All participants underwent MEG as a neurophysiological assessment at baseline prior to entering a randomized controlled trial of neuroplasticity-based cognitive training in schizophrenia ( NCT00312962). The MEG scan session which included a battery of auditory tasks (38) followed by a resting-state MEG scan. All procedures were approved by the UCSF Committee on Human Research, and all experiments were conducted in accordance with the Declaration of Helsinki.

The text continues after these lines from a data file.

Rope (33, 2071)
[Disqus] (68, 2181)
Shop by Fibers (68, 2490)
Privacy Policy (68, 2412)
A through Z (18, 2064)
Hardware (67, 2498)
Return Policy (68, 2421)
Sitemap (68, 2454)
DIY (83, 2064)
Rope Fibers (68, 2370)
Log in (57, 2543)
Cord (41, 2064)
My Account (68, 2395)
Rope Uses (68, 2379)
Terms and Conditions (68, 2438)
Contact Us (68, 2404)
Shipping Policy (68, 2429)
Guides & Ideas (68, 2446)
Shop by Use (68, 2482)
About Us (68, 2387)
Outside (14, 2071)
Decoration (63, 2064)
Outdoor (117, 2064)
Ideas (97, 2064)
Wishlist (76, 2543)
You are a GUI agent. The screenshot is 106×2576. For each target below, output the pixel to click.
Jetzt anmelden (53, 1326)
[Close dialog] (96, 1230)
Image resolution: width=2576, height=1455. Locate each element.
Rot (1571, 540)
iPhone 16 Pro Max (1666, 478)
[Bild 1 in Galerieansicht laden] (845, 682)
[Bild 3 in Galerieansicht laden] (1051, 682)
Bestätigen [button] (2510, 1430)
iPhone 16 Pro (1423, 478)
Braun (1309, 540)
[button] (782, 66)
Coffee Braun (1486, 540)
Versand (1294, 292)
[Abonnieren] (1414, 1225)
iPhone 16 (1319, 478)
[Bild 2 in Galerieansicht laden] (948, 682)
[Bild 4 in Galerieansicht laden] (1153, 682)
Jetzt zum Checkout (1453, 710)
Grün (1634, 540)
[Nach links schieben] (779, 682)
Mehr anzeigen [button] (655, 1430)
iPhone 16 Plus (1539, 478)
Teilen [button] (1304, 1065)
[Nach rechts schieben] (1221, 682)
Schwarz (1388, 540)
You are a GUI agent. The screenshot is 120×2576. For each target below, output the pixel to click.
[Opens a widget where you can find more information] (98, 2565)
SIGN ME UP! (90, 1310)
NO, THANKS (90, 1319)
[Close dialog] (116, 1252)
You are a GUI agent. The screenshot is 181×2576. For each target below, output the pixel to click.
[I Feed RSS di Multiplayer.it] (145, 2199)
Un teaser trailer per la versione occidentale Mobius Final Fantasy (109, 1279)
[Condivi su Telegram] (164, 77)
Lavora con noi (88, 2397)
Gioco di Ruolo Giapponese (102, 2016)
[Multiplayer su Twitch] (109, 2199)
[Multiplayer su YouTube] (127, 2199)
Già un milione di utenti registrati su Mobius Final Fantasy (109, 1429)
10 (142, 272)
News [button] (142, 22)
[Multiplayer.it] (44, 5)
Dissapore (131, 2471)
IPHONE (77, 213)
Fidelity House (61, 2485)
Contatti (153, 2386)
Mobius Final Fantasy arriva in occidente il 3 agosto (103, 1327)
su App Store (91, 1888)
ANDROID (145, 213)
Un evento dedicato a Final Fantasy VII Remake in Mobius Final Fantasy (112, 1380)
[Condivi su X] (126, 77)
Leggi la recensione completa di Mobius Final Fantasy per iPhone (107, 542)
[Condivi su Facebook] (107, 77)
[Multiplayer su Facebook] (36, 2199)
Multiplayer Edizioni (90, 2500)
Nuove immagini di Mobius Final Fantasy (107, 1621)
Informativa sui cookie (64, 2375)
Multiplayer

Diagnostic and Symptom Assessments

All SZ participants met standard diagnostic criteria for schizophrenia (SCID, 37) and received the following clinical symptom ratings using an extended version of the Positive and Negative Syndrome Scale (PANSS-E, 39): Positive, Negative, Disorganized, Depressed, Anxious, and Other symptoms. The PANSS-E consists of the 30-item PANSS (40) supplemented with 10 items from the Comprehensive Assessment of Symptoms and History (CASH; 41). Ratings were made along a 7-point scale (1= absent, 3= mild, 7= extreme; 43) and represent the consensus of two independent raters performed within two weeks of MEG scanning. In the SZ group, the mean rating on the positive subscale was 2.9 (SD=1.14), negative subscale was 2.8 (SD=0.79), depressed subscale was 3.2 (SD=1.11), disorganized subscale was 2.4 (SD=0.681), anxiety subscale was 1.8 (SD=0.647), and other symptoms was 2.5 (SD=0.78).

MRI Acquisition

Structural (T1-weighted) anatomical images were acquired for source space reconstruction, data visualization and second-level group analyses. Scanning was performed using a 3.0T GE Trio scanner. For each subject, a 3DSPRAGE high-resolution MRI was acquired (160 1mm slices; FOV = 260 mm, matrix = 256 × 256, TE = 6 ms, TR = 35 ms, flip angle = 30°).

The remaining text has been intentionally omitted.